I once wrote that I didn't want to ever see things differently. I wanted the poetry I had written to always mean what it meant at that time to me. And yet, in the same paragraph, I claimed to be letting things go and understanding that my current view of love was a working definition. But I wasn't really letting things go, and I wasn't willing to let my definition of love be molded. The truth is, I was terrified to let things go. And oddly enough, part of the reason I was afraid of letting it go was because I really, truly, deeply dislike when my feelings are invalidated. Even in this case, when it meant damaging my heart deeper and deeper because I stubbornly thought I had to be committed and keep clinging to something that wasn't really there and hadn't been for a long time, if ever, I couldn't bear the thought of my words, my poetry being invalidated and meaning nothing.
My poems are like horcruxes, the darkest of dark magic in the Harry Potter world, where I've placed pieces of my heart, thinking that it's safe, but I find out later that when the feeling behind my poetry finds itself invalidated, it not only destroys the poem, but it destroys that part of my heart that hid there. It's a gamble to spread myself so thin and create all these horcruxes. Shakespeare liked the idea of immortalizing himself (and others) in his poetry. He said that his lines were eternal. I kind of wonder if he ever experienced something where the woman/man (who knows?) he wrote sonnet 18 for turned out to not be as lovely and temperate as he thought. And if he did, what did he do with that poem afterward? Would he even have wanted it published?

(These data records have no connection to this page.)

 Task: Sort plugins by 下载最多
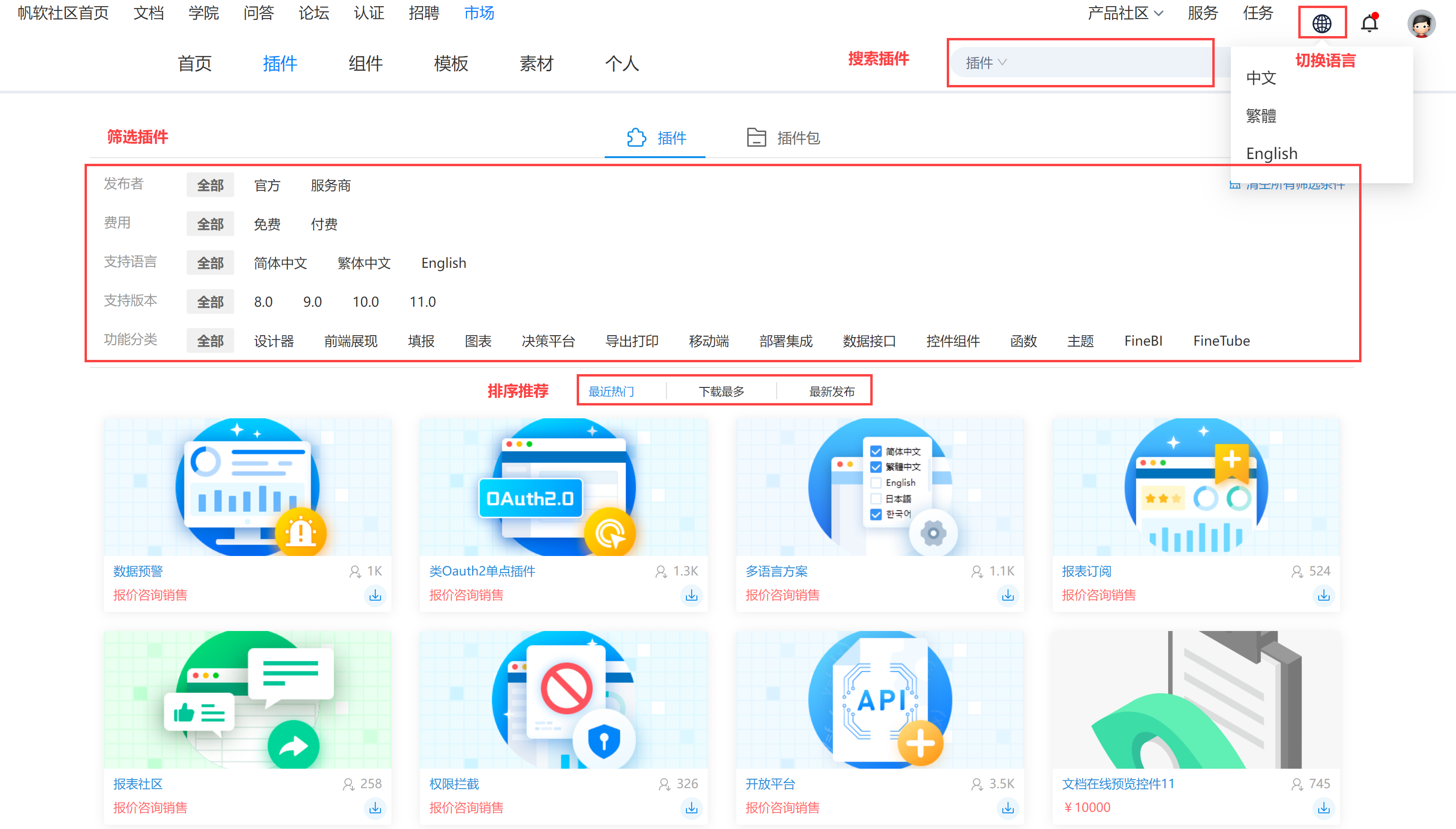pos(721,391)
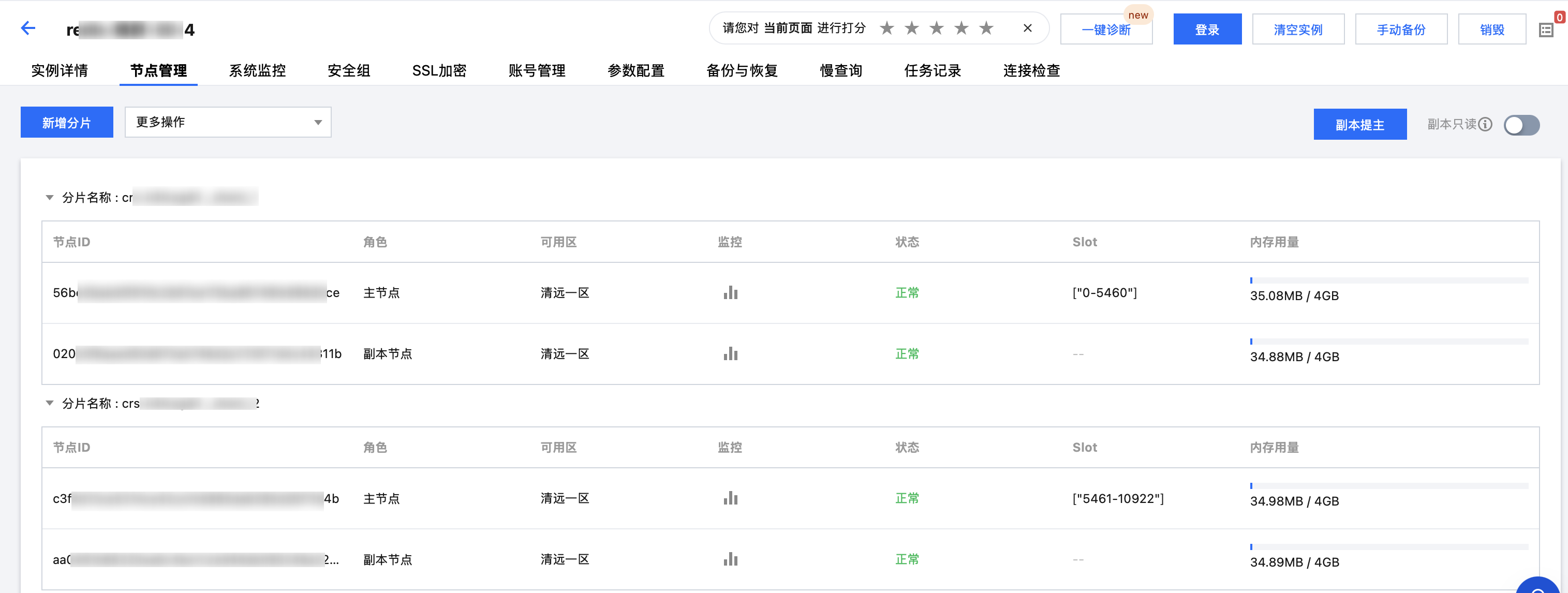Rate page with the fifth star
The image size is (1568, 593).
986,28
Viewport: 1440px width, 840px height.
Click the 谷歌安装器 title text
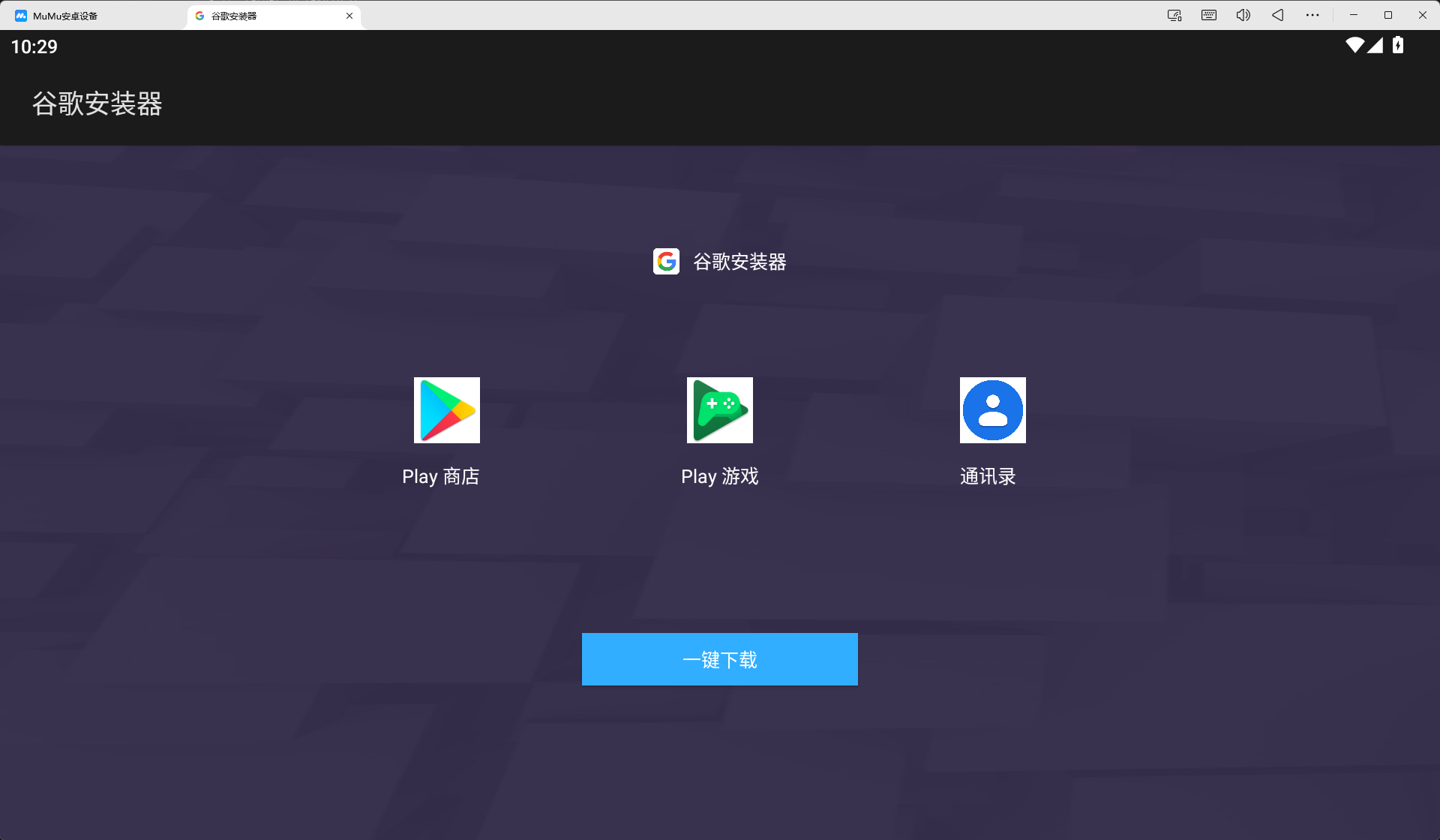coord(97,104)
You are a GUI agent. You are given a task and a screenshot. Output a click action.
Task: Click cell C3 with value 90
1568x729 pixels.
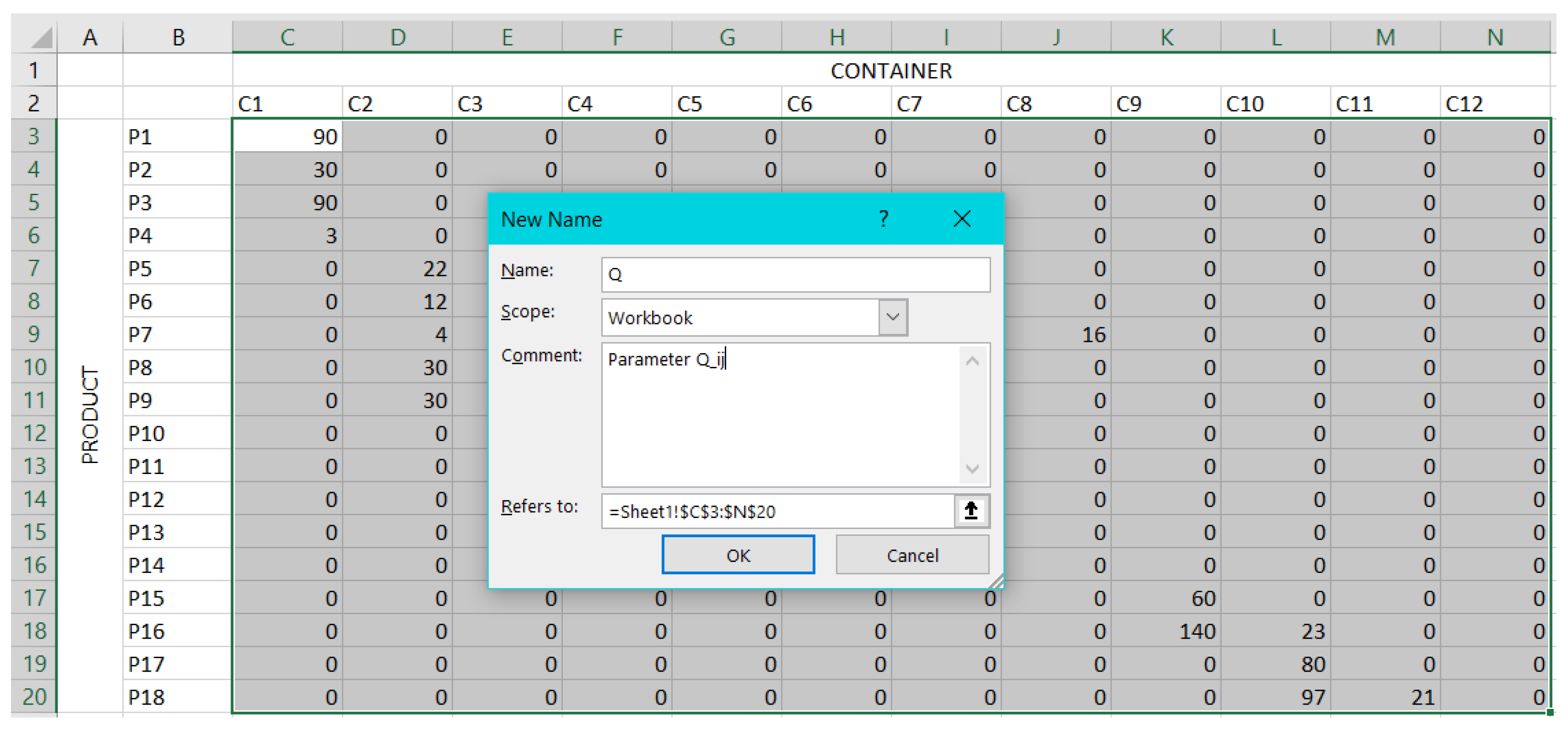pos(287,136)
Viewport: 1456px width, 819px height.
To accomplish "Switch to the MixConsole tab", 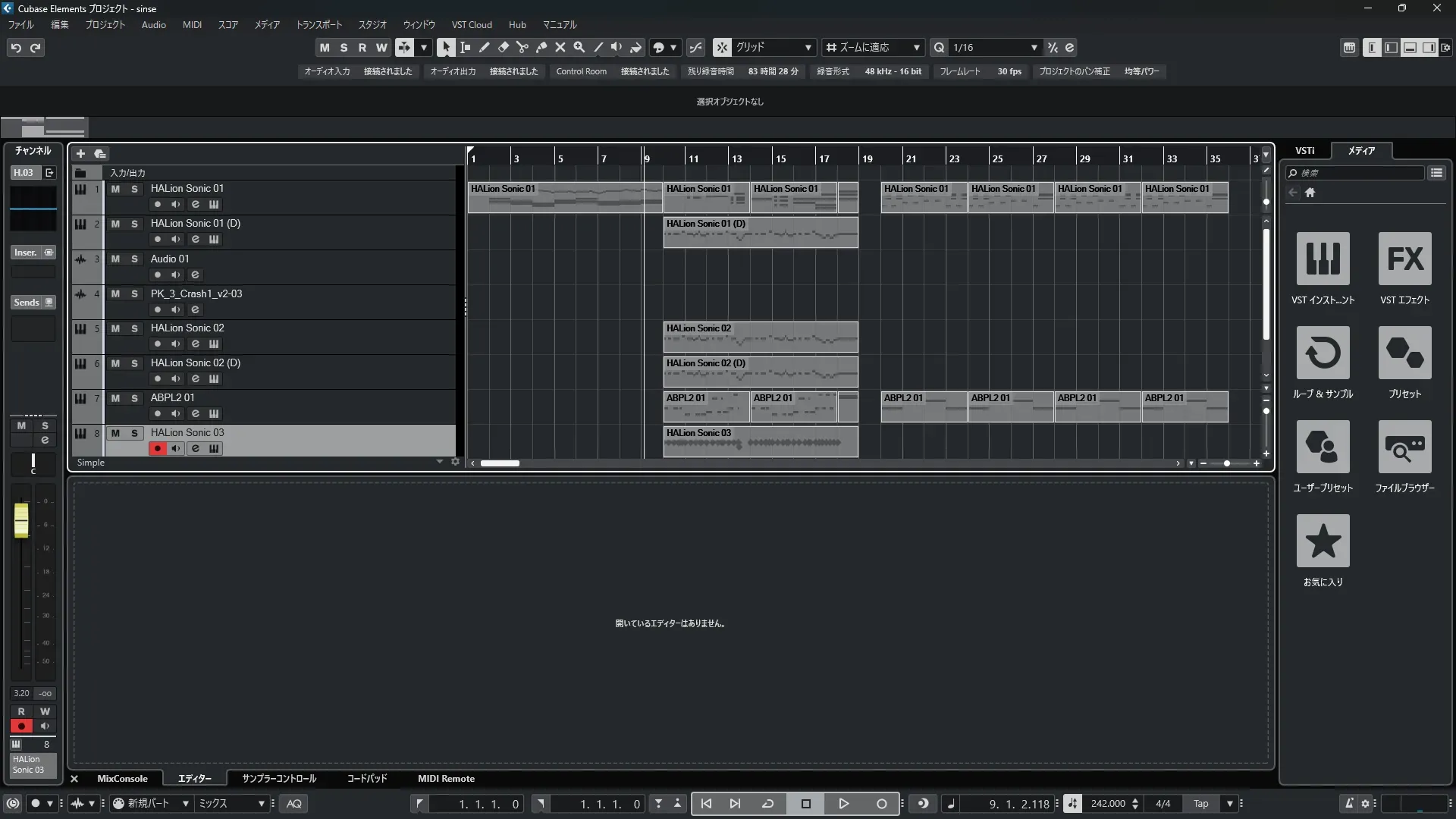I will [x=122, y=779].
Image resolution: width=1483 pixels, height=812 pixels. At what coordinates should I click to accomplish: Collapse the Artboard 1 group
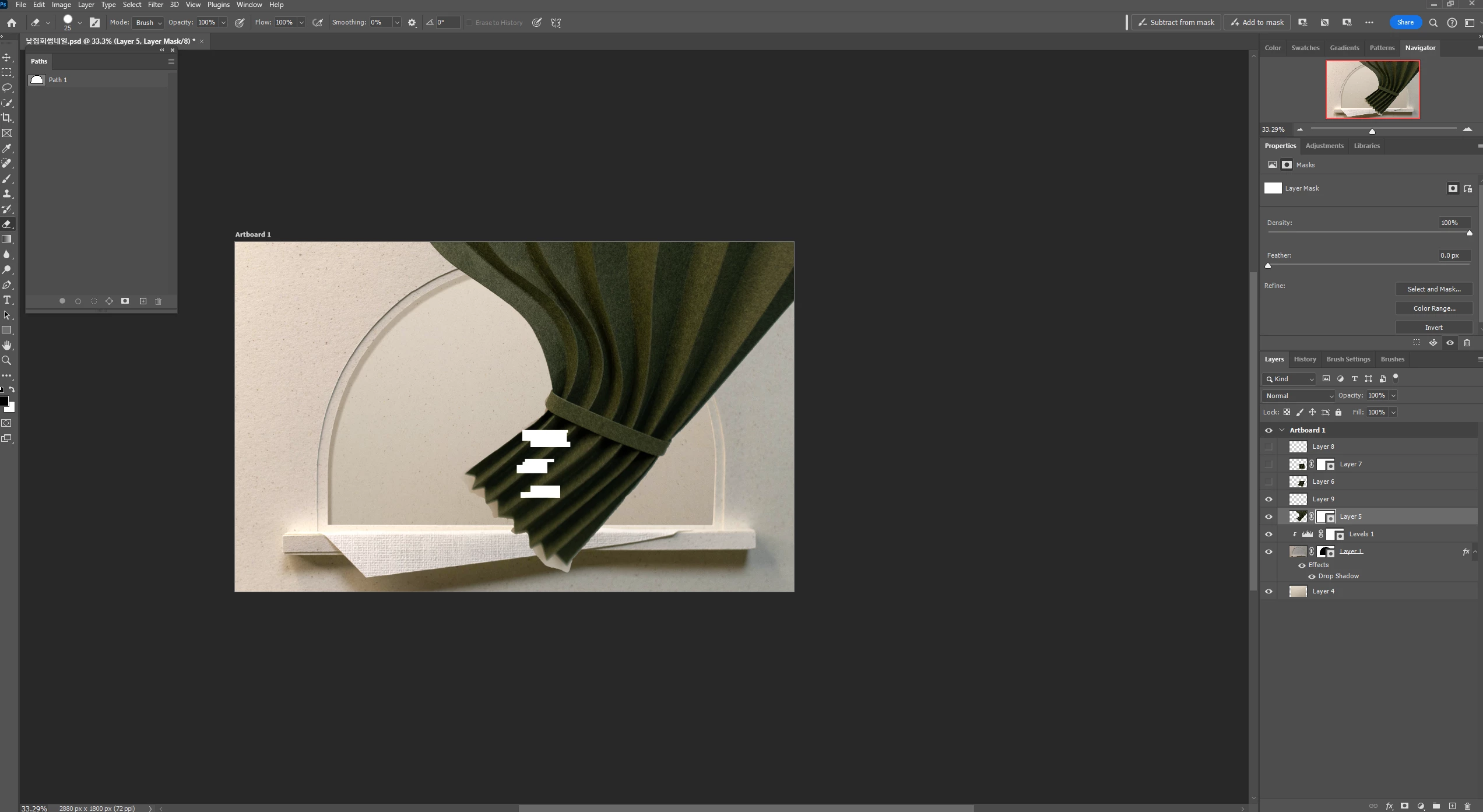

In the aftermath, though, I find my poetry still belonging to me. The feelings are still mine to hold. Just because I don't feel the same way now doesn't mean that those feelings were invalid. That's the beauty of literature, isn't it? Literature lives on, takes on a new shape, and means one thing to one person and another thing to someone else. And mine is no exception. So just as I originally thought, my heart is safe hidden between the lines.
And as it turns out, I really do have a working definition of love. Having a working definition of love means that as I grow closer to the Lord, I will learn how to love others more and more as Christ would have me do. And that's a Good thing, with a capital G. I regret that I wasn't able to love better in the past. But I realize that I was where I was, and just because I'm not still where I was does not mean that the way I felt then is invalid. That's why my horcruxes haven't been destroyed. The nature of [good] literature is that it lives on, even if the original muse is gone. In Sonnet 18, Shakespeare thought about comparing his beloved to a summer's day, but he realized that summer fades. But his eternal lines, well, they're eternal.
Likewise, my eternal lines continue to morph as my definition of love is refined over time. So when I think of poems like "Lavendar Petals" or "Grounded," I now feel the freedom in knowing that these poems can live on and mean something different, as my viewpoint changes. Because that's good literature, right? And that's Good to know for life. My definition of love is being refined, praise God! And as my definition of love deepens, the poetry I write is becoming deeper, and the poetry I wrote yesterday changes shape to mean something even more to me than it meant before. Maybe that's why I love poetry so much--my feelings can never be invalidated in my poetry, so long as I remember that my definition of love is a working definition and that seeing things differently is actually a good thing. No, it's more than a good thing, it's a Good thing.